Le juge Cromwell, pour la majorité, souscrit à la formulation du juge Binnie des principes juridiques, mais est en désaccord avec son interprétation de la clause de non-recours.

Selon le juge Cromwell, en permettant à la coentreprise de Brentwood de participer au processus de DP et en attribuant le marché à une partie inadmissible, le fondement même du processus de DP a été ignoré. La demande de Tercon découlait de la participation de parties inadmissibles à la DP et non « pour la participation à la DP », et n’était donc pas couverte par la clause de non-recours. Dans tous les cas, le juge Cromwell a déclaré que la clause de non-recours était ambiguë et a conclu qu’elle devait être interprétée contra proferentem à l’encontre des intérêts du rédacteur du contrat, soit la C.-B.

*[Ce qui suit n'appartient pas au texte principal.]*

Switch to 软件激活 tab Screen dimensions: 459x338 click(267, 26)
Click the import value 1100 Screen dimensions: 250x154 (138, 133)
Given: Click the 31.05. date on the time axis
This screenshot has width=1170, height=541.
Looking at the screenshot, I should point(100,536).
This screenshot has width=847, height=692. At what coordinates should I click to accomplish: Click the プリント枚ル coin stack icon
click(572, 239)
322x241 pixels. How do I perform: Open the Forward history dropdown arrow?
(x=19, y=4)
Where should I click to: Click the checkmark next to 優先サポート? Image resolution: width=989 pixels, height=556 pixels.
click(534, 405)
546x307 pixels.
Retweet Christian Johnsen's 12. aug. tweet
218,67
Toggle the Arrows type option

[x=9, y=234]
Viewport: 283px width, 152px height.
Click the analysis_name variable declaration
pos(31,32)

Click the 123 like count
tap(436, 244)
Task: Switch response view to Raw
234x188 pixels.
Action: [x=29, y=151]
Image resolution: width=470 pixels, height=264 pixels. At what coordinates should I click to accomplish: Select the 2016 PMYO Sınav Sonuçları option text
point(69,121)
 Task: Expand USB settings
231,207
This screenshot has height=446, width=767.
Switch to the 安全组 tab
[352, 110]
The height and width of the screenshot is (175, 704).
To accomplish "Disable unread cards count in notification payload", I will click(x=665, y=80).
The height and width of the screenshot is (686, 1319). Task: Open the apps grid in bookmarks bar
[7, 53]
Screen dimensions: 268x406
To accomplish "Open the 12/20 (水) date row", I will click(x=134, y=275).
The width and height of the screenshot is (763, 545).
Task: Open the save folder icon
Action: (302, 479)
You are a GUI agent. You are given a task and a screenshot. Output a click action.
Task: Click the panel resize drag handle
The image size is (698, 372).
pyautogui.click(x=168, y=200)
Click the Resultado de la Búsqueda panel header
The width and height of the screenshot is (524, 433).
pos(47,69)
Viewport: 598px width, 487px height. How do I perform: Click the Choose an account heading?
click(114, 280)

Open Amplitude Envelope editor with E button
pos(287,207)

L’énoncé des règles de droit est donc clair, mais difficile à réconcilier avec l’application de la majorité aux faits en cause. Le principe de l’inexécution fondamentale est officiellement révolu mais l’intention sous-jacente, l’hostilité judiciaire envers les clauses de non-recours, semble encore présente. Il est difficile d’imaginer une clause de non-recours plus claire et globale que celle présentée dans l’affaire Tercon (« un proposant ne peut exercer aucun recours en indemnisation pour sa participation à la DP ») et deux parties contractantes plus expérimentées qu’un entrepreneur en construction de routes et une province. La majorité de la Cour suprême a toutefois trouvé une façon d’interpréter la clause de non-recours de façon si étroite qu’elle ne s’appliquait pas.

Remarques de McCarthy Tétrault

La décision dans l’affaire Tercon laisse malheureusement planer une grande incertitude. Est-ce que les tribunaux appliqueront cette décision selon « ce que la Cour suprême dit » ou « ce que la Cour suprême fait »? Est-ce que le principe d’inexécution fondamentale est vraiment mort comme la Cour suprême l’a déclaré à trois occasions différentes au cours de trois décennies différentes (dans les arrêts Hunter Engineering en 1989, Guarantee en 1999 et Tercon en 2010)? Ou est-ce que l’annonce de sa mort est grandement exagérée? Est-ce que les affaires à venir, comme la majorité dans l’affaire Tercon, continueront de démontrer une hostilité inhérente envers les clauses de non-recours qui rappelle le principe d’inexécution fondamentale supposément révolu? Aux termes de l’affaire Tercon, il est difficile de savoir comment rédiger des clauses de non-recours et encore plus difficile de prévoir si elles seront mises à exécution.